EXERCISE DETAILS »
Copy, from the entries below, each line in which the string "agent" appears.

INPUT FOR THIS TASK »
---+---
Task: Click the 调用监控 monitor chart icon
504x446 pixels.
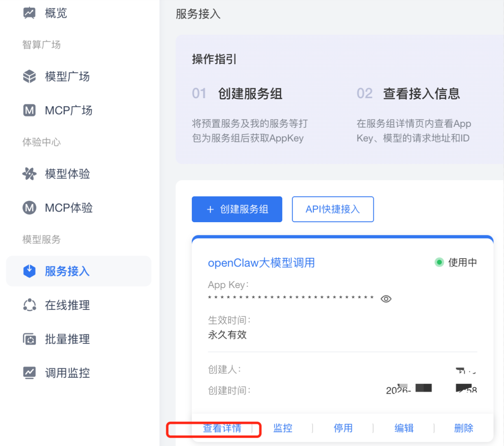Action: click(29, 373)
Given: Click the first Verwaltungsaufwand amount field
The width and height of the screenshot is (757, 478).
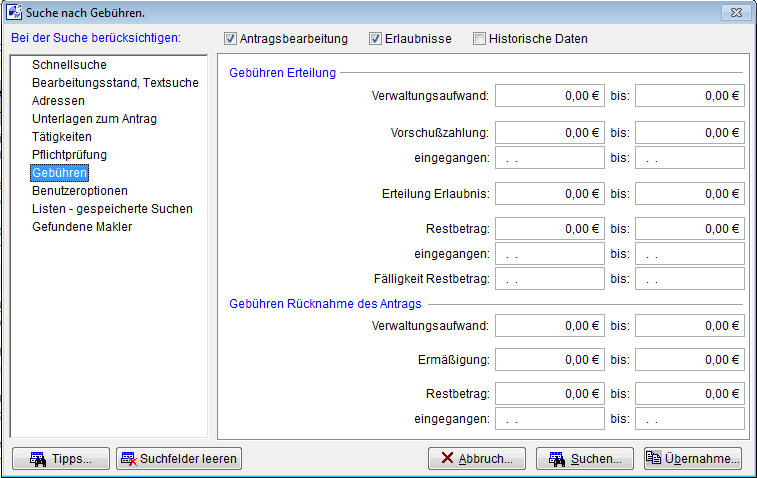Looking at the screenshot, I should [549, 96].
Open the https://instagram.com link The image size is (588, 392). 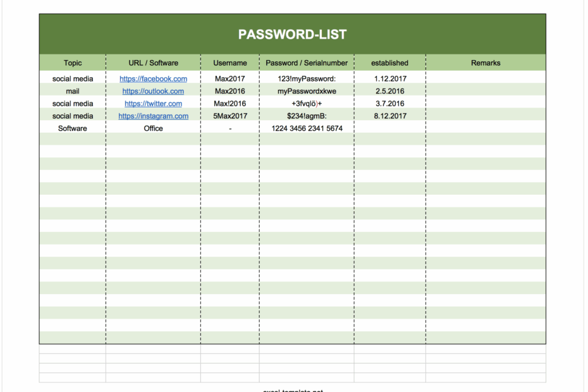154,116
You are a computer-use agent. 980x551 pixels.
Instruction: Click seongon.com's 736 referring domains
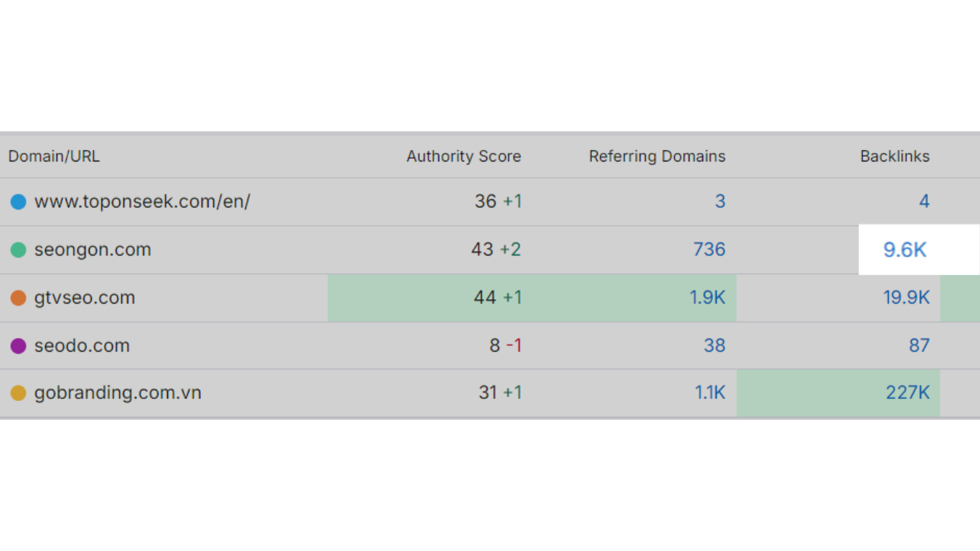pyautogui.click(x=709, y=250)
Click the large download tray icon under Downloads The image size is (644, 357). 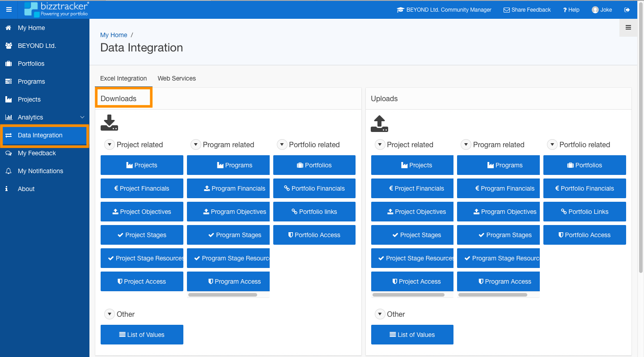(x=109, y=123)
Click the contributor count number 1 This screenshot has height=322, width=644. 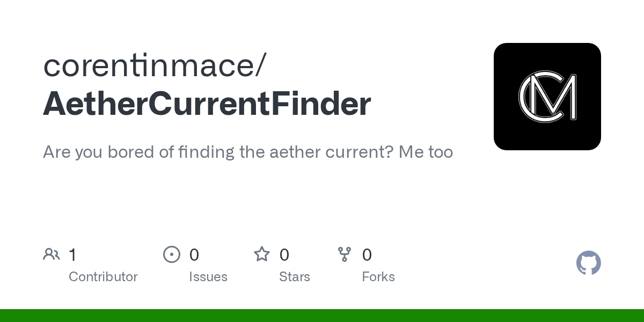click(x=72, y=254)
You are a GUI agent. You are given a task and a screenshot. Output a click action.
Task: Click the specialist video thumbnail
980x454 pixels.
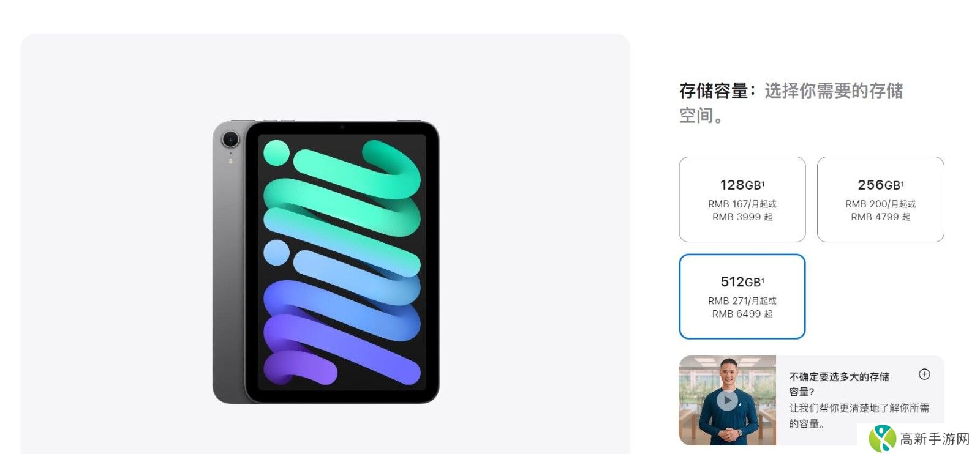(x=728, y=400)
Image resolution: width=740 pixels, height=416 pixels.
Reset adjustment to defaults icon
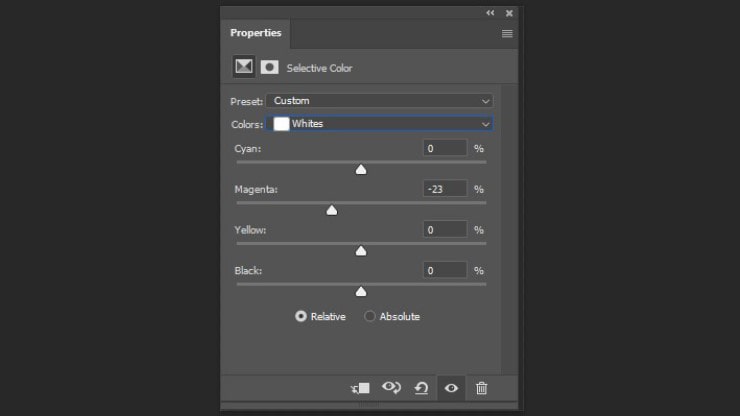(x=421, y=388)
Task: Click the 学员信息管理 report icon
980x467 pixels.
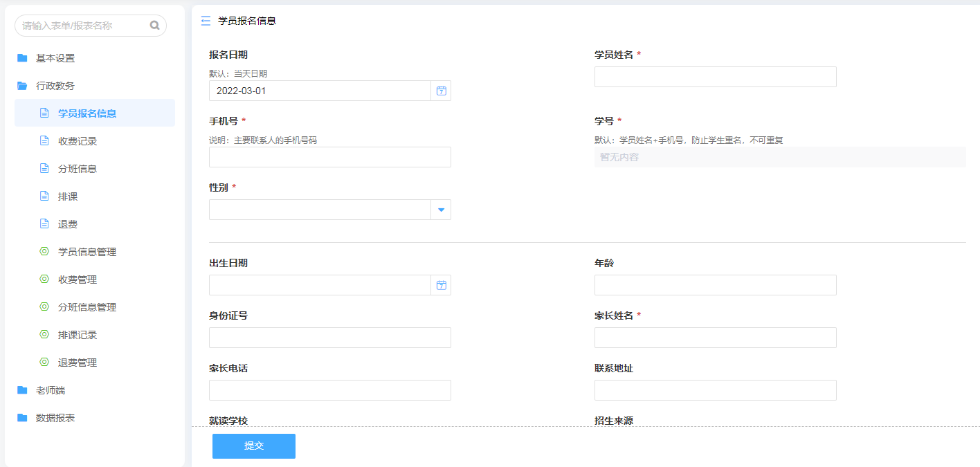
---+---
TASK ANSWER »
You are a computer-use agent. 980x551 pixels.
You are a GUI agent. You are given a task and a screenshot. Output a click action.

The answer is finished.